Conseguito il diploma all’Accademia di Belle Arti di Roma e dopo la leva militare durante la prima Guerra Mondiale, il pittore iniziò la sua carriera artistica ufficialmente lavorando sin da subito nell’ambito delle Biennali (dapprima Roma, nel 1923, in seguito anche Venezia passando per le sale espositive più frequentate dalle personalità artistiche attive all’epoca) intraprendendo un percorso che gradualmente gli consentì di farsi conoscere da un pubblico sempre più vasto.
La svolta all’insegna dell’internazionalità si ebbe nel 1926 quando le sue opere vennero esposte nei musei di New York, Washington, Boston e Chicago.

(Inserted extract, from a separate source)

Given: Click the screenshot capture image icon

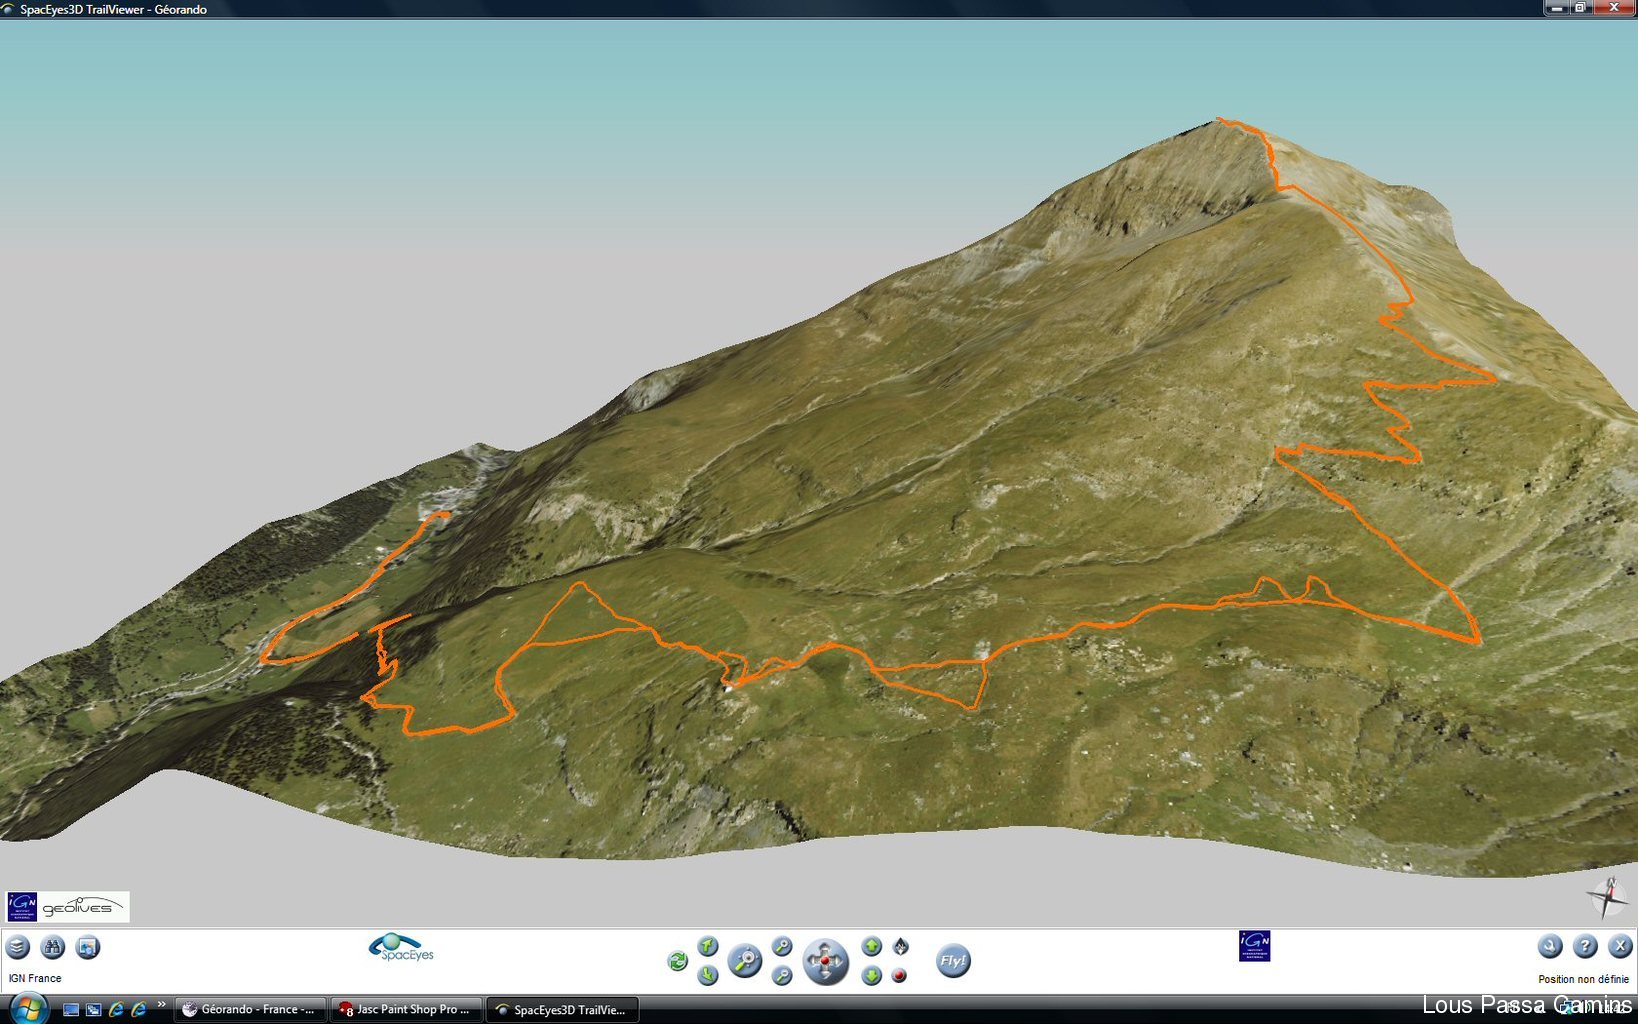Looking at the screenshot, I should point(88,947).
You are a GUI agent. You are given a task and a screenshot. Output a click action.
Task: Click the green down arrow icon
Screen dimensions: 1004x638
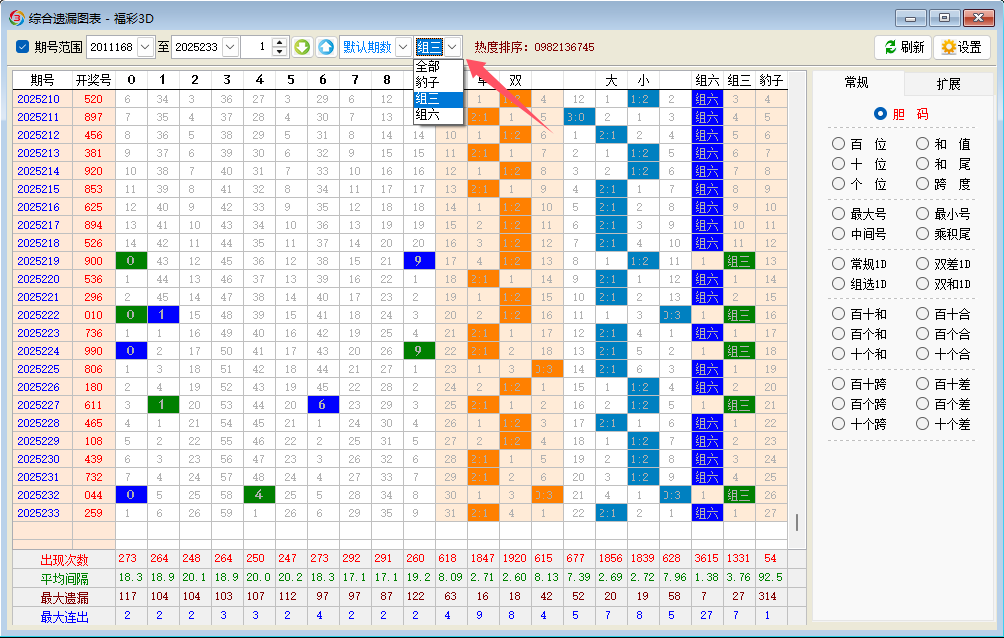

Il termine “realismo magico”, utilizzato anche in letteratura dopo la pubblicazione del romanzo di Marquèz Cent’anni di solitudine, fu coniato dal tedesco Franz Roh e indica quell’elemento soprannaturale, magico e un poco onirico che emerge nella vita di tutti i giorni. La definizione di ciò che in pittura caratterizza il realismo magico la diede lo scrittore Massimo Bontempelli: “precisione realistica dei contorni, solidità di materia ben poggiata sul suolo, e intorno come un’atmosfera di magia che faccia sentire, attraverso un’inquietudine intensa, quasi un’altra dimensione in cui la vita nostra si proietta”.
Chaos
Ecco che forse per Antonio Donghi, di carattere schivo nonostante l’arridere dei successi nazionali e internazionali, le figure prese in prestito dal circo e dall’avanspettacolo furono una sorta di magico alter ego (più intuibile dall’opera Chaos): i suoi acrobati, giocolieri e Arlecchini sono soggetti isolati e tuttavia protagonisti unici in un ridotto spazio che li circonda. Non per questo si ha un senso di claustrofobia, solo un’apparente calma e magica malinconia, non pienamente spiegabile ma immediatamente intuibile.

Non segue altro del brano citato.